TEXT PASSAGE:
···
Intensive Interaction is an evidence based approach that is now established in many learning disability and autism care and educational services. The approach is usually based around one-to-one interactions between a practitioner and a learner who is typically at an early stage of communication development. The practitioner tries to follow the lead of the learner, sensitively joining in with the person’s in-the-moment behaviour and interests. The approach was originally developed from the work of psychologist Geraint Ephraim in the 1980’s by Dave Hewett and Mel Nind at Harperbury Hospital School and separately by Phoebe Caldwell who also studied with Ephraim. Hewett and Nind’s focus was on helping the person to “develop fundamental communication abilities”. Phoebe Caldwell focuses more on emotional engagement, reducing sensory anxiety and helping a person to join in with the world around them. My understanding of Intensive Interaction in terms of rapport is informed by the work of Hewett, Nind and Caldwell and is designed to be straightforward and relevant to the challenges and aspirations of the carers and staff supporting people with communication disabilities.

“Intensive Interaction is an approach that places central importance upon valuing people for who they are and is a way to bring to a child with learning disabilities the opportunities for social learning that are usually available to a typically developing person.”

[Nind & Hewett 1994]

From my consultations with staff working in autism and learning disability care settings, a major aspiration is the establishment of rapport. My understanding is that rapport is the seed from which the development of communication skills grows and we can find implicit reference to rapport in work of Phoebe Caldwell:

“Intensive Interaction uses body language to communicate with children and adults in a way that establishes attention and emotional engagement.

[Phoebe Caldwell 2008]

According to the work of Rosenthal (1990), attention is the first ingredient of rapport, using body language means that we are in synchrony (the second ingredient) and emotional engagement includes mutual pleasure, the third ingredient.
···
WORK TO BE COMPLETED: Can you sum up the Intensive Interaction passage above in two sentences?
···
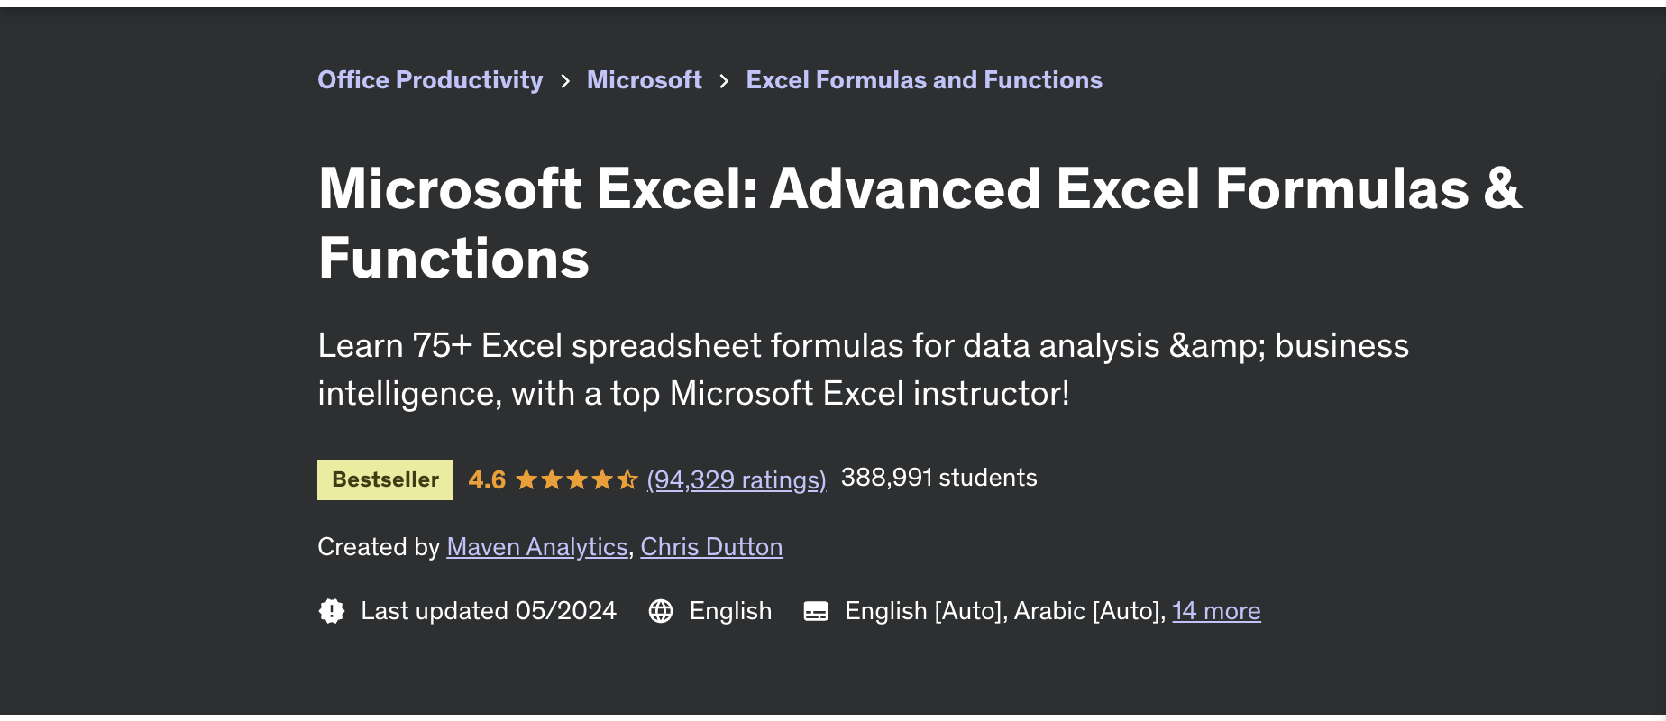Click the first star in the rating
The width and height of the screenshot is (1666, 721).
pos(528,479)
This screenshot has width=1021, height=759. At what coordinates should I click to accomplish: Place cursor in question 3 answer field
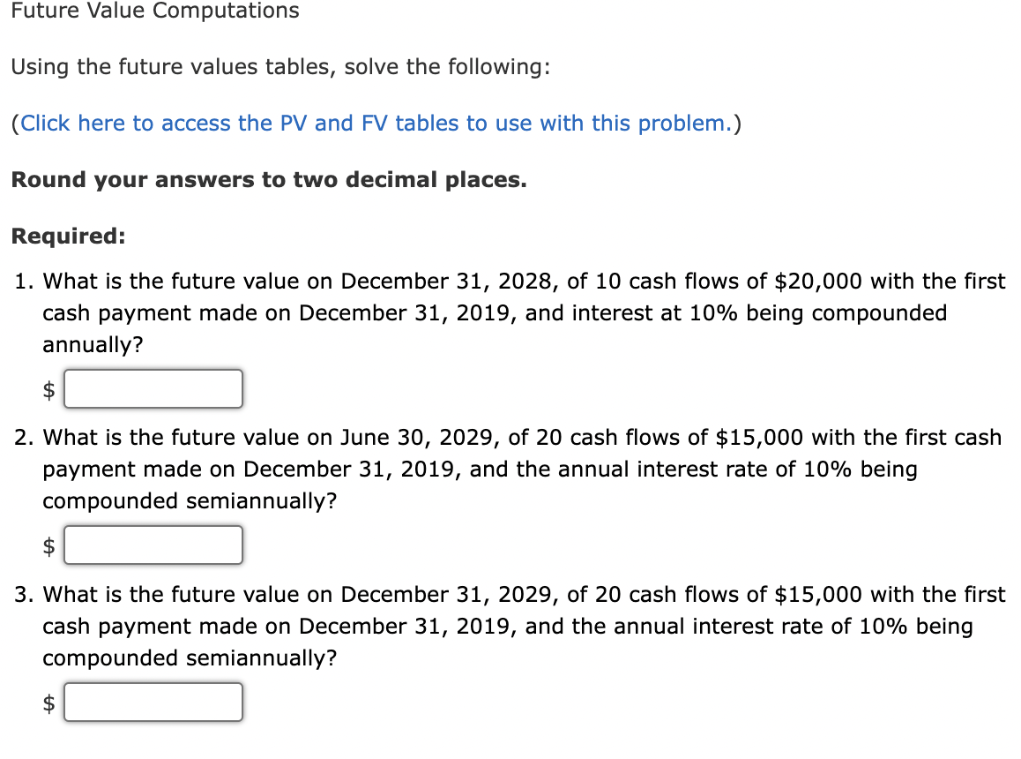(x=153, y=702)
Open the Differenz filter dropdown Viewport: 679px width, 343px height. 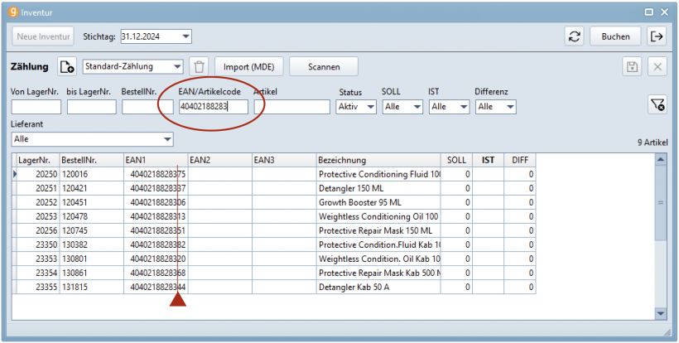click(509, 107)
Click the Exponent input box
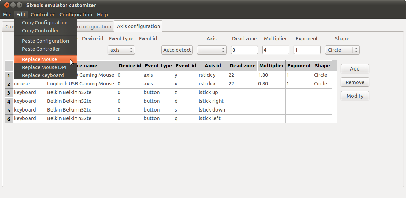Screen dimensions: 406x198 coord(307,50)
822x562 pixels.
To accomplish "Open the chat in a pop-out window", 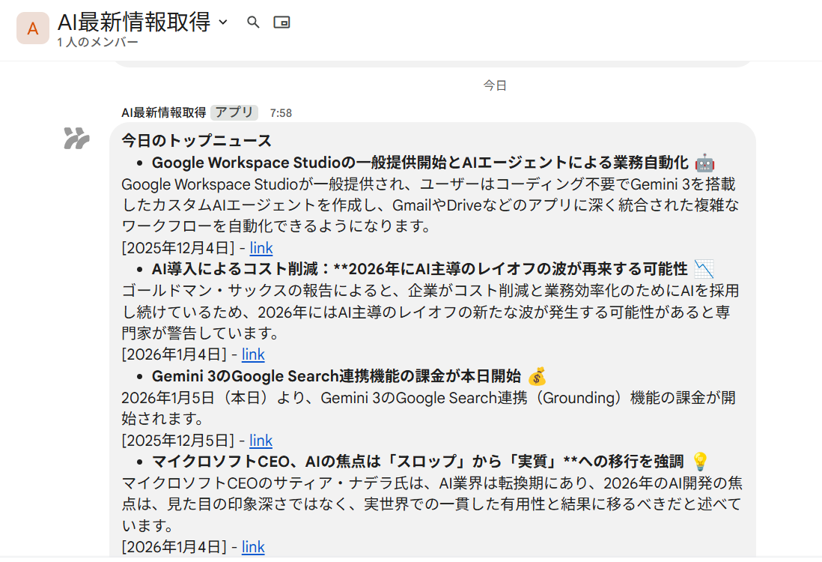I will (281, 22).
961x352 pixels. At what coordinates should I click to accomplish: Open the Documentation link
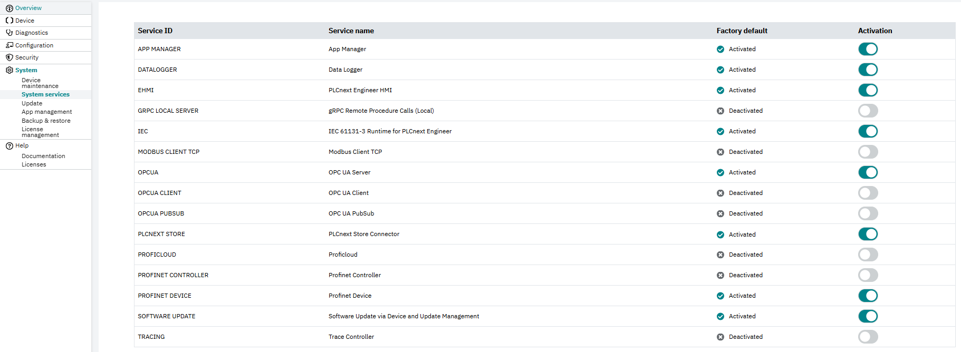coord(43,156)
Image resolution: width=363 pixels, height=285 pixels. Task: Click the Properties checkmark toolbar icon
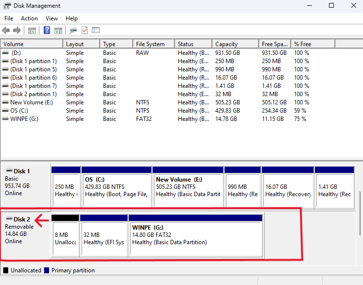coord(85,30)
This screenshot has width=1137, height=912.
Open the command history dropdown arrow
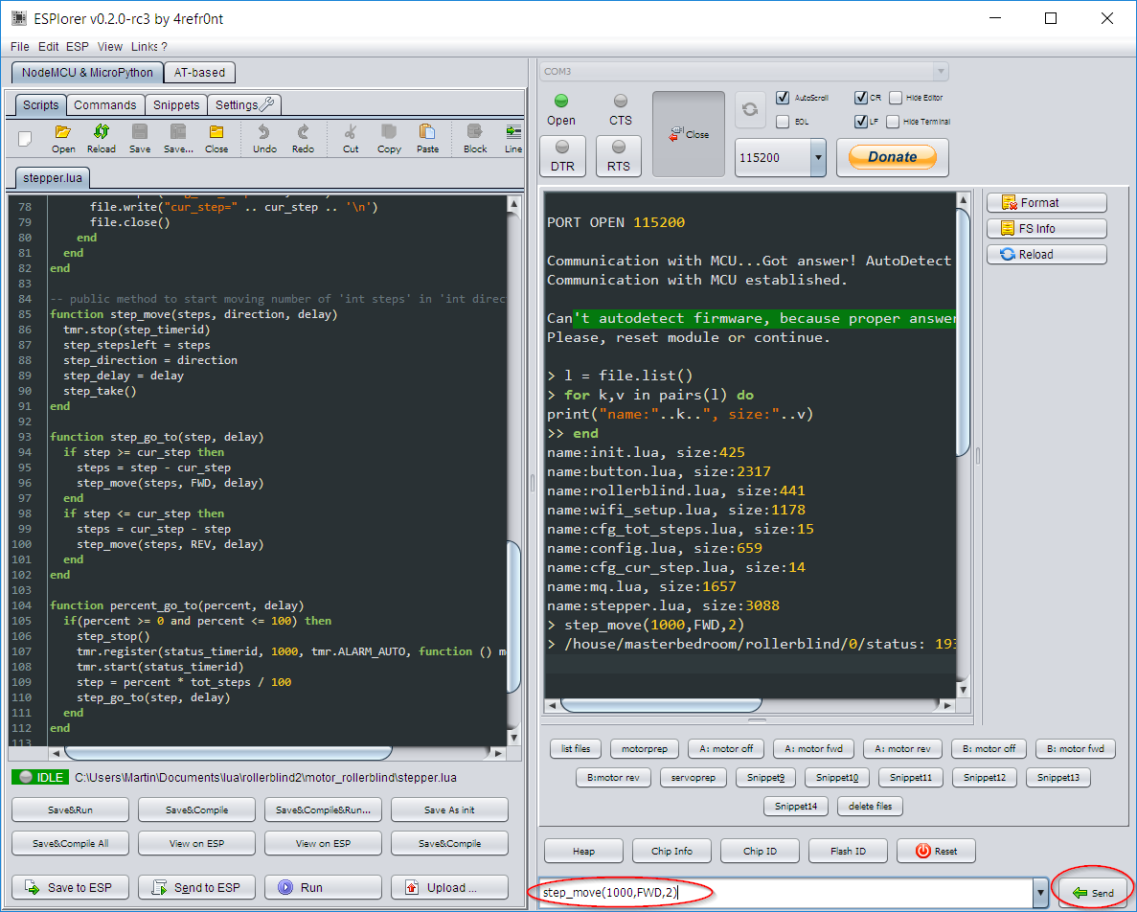[x=1040, y=893]
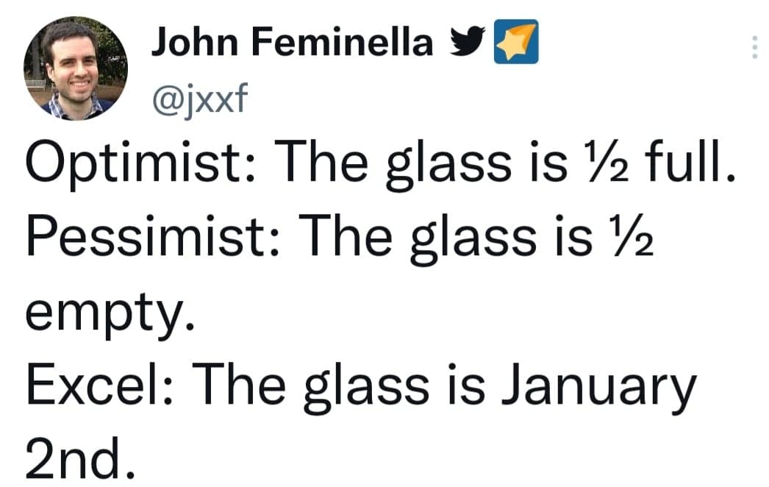
Task: Click "glass" on the Optimist line
Action: (448, 165)
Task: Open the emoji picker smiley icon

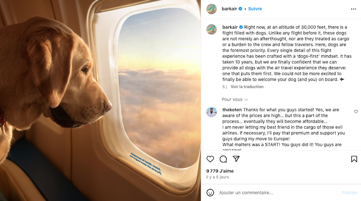Action: pos(210,192)
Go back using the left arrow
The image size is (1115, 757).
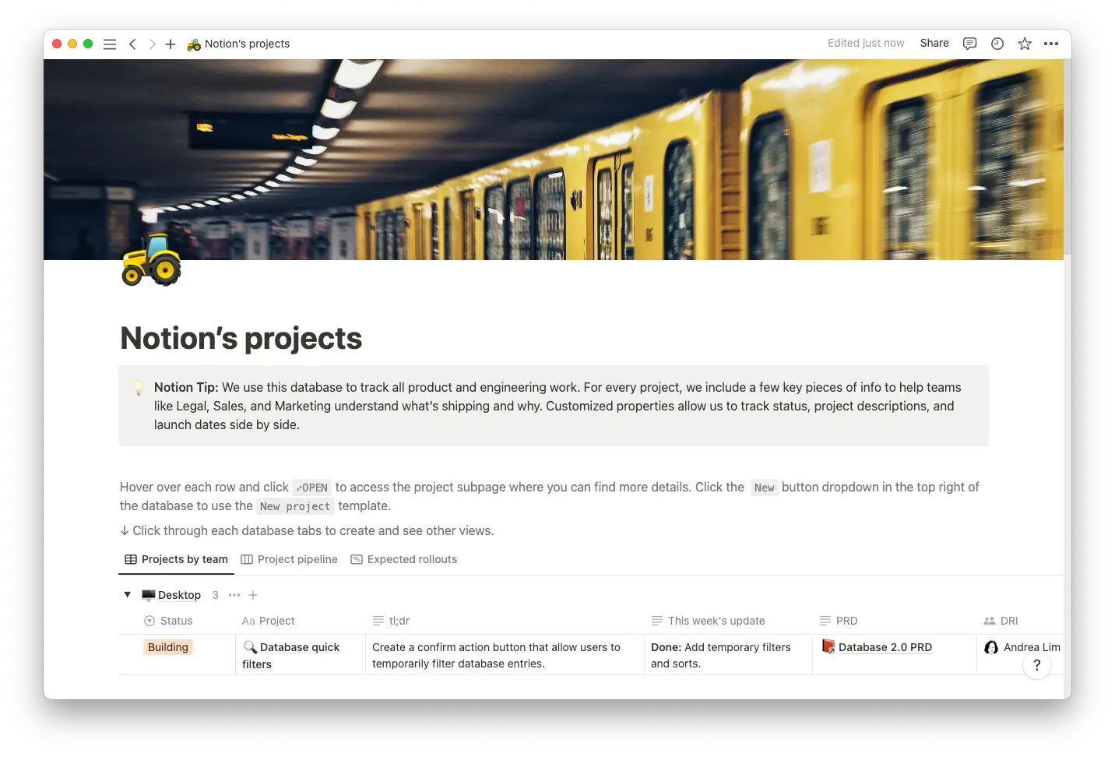[x=132, y=44]
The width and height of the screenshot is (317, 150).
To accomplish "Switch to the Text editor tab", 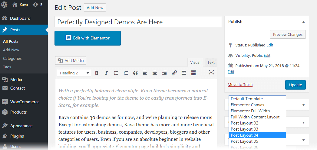I will click(x=211, y=62).

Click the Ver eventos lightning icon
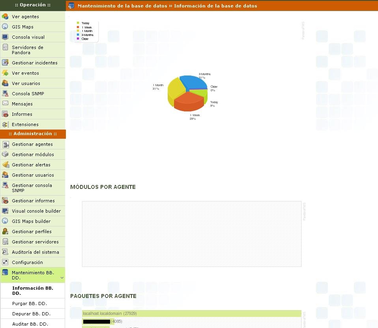[x=5, y=73]
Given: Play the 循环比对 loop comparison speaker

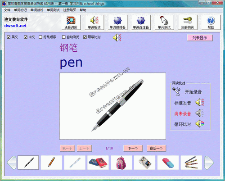Looking at the screenshot, I should pos(200,124).
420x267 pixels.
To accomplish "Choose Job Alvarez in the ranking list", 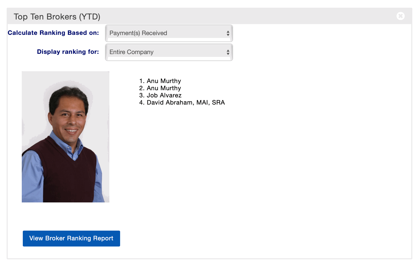I will tap(164, 95).
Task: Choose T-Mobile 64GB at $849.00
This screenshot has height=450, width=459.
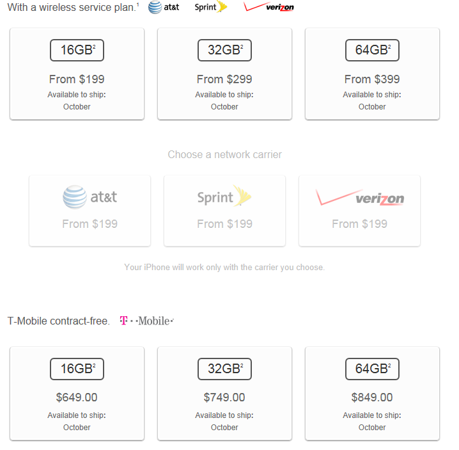Action: 372,394
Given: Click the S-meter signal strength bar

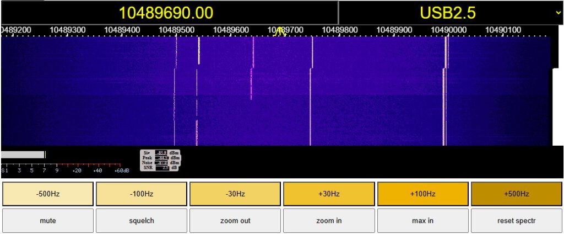Looking at the screenshot, I should point(23,155).
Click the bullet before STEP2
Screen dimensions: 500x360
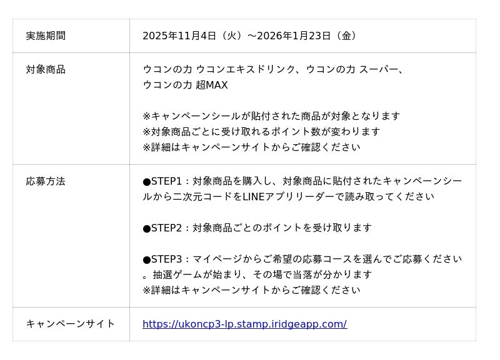point(147,229)
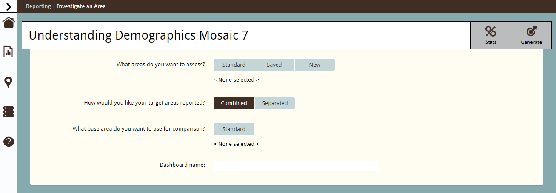Open the database server stack icon
The width and height of the screenshot is (556, 193).
click(9, 112)
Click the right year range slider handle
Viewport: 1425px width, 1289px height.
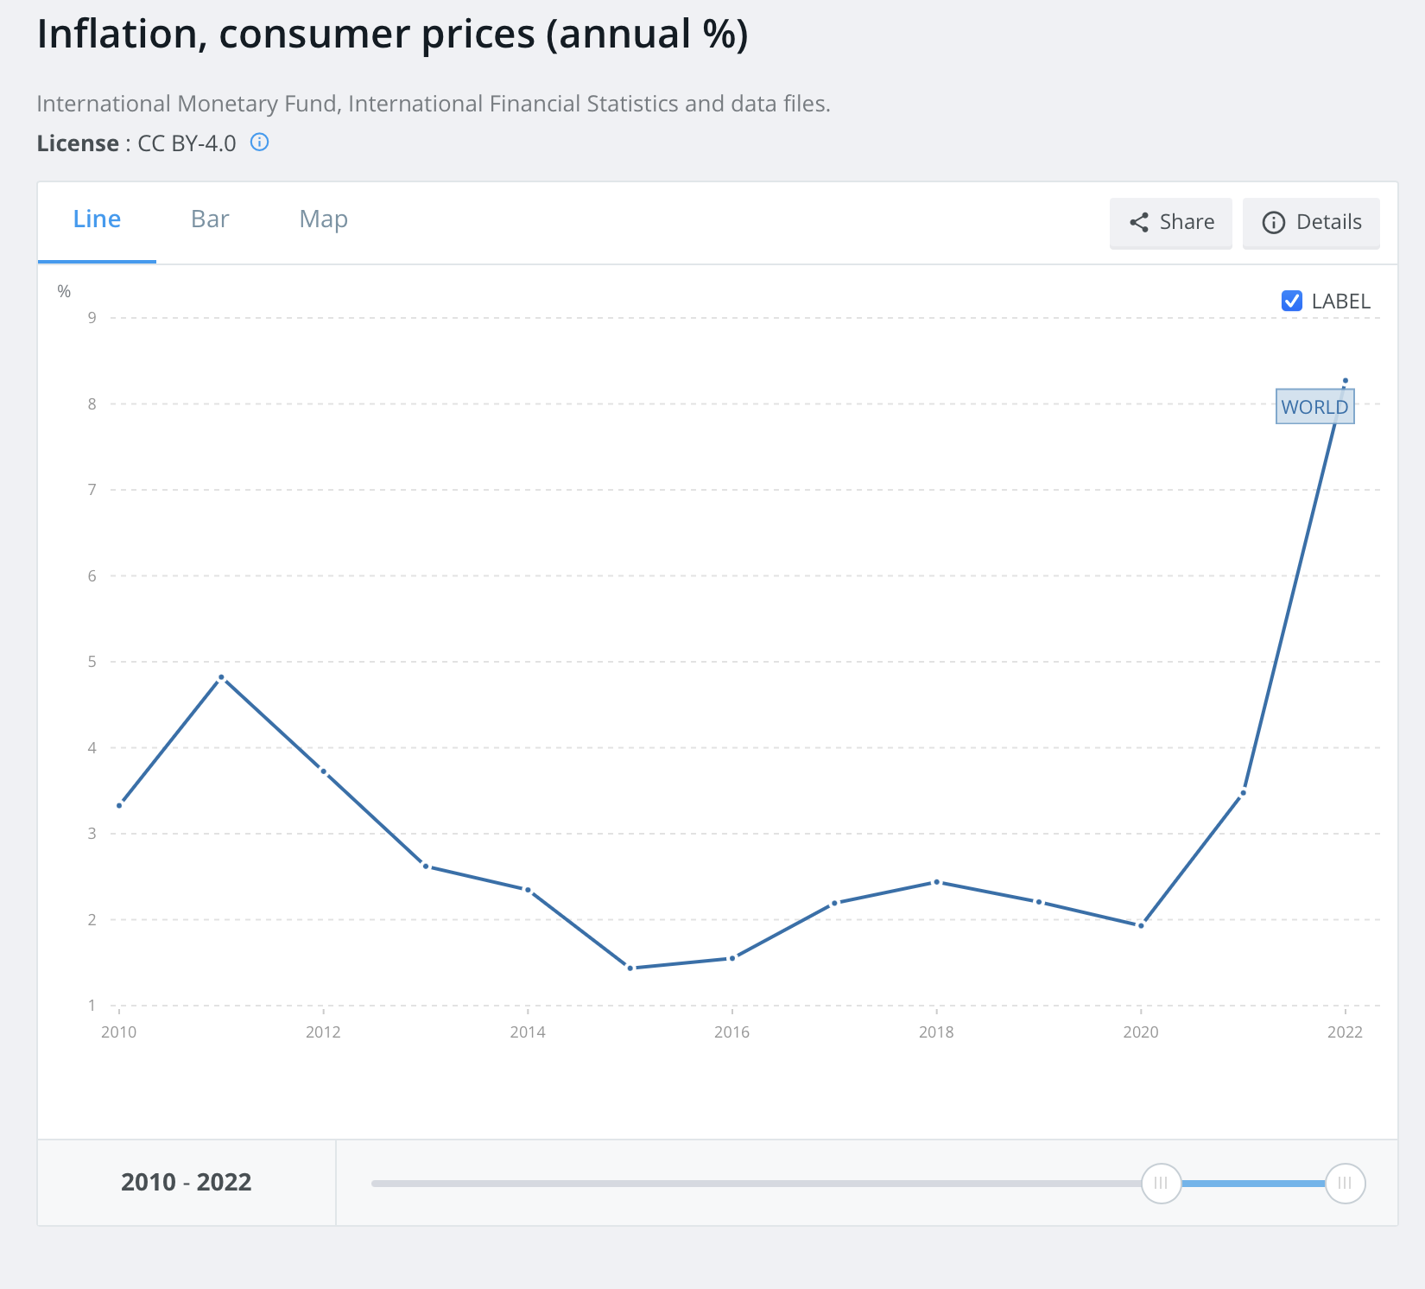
···
TASK RESULT: Intensive Interaction is an evidence-based approach, established in many learning disability and autism services, in which a practitioner follows the lead of a learner at an early stage of communication development by joining in with the person's in-the-moment behavior and interests. It grew out of Geraint Ephraim's work through Dave Hewett and Mel Nind and, separately, Phoebe Caldwell, and the writer treats it as a means of building rapport, linking the attention, body language and emotional engagement in Caldwell's description to the three ingredients of rapport in Rosenthal (1990): attention, synchrony and mutual pleasure.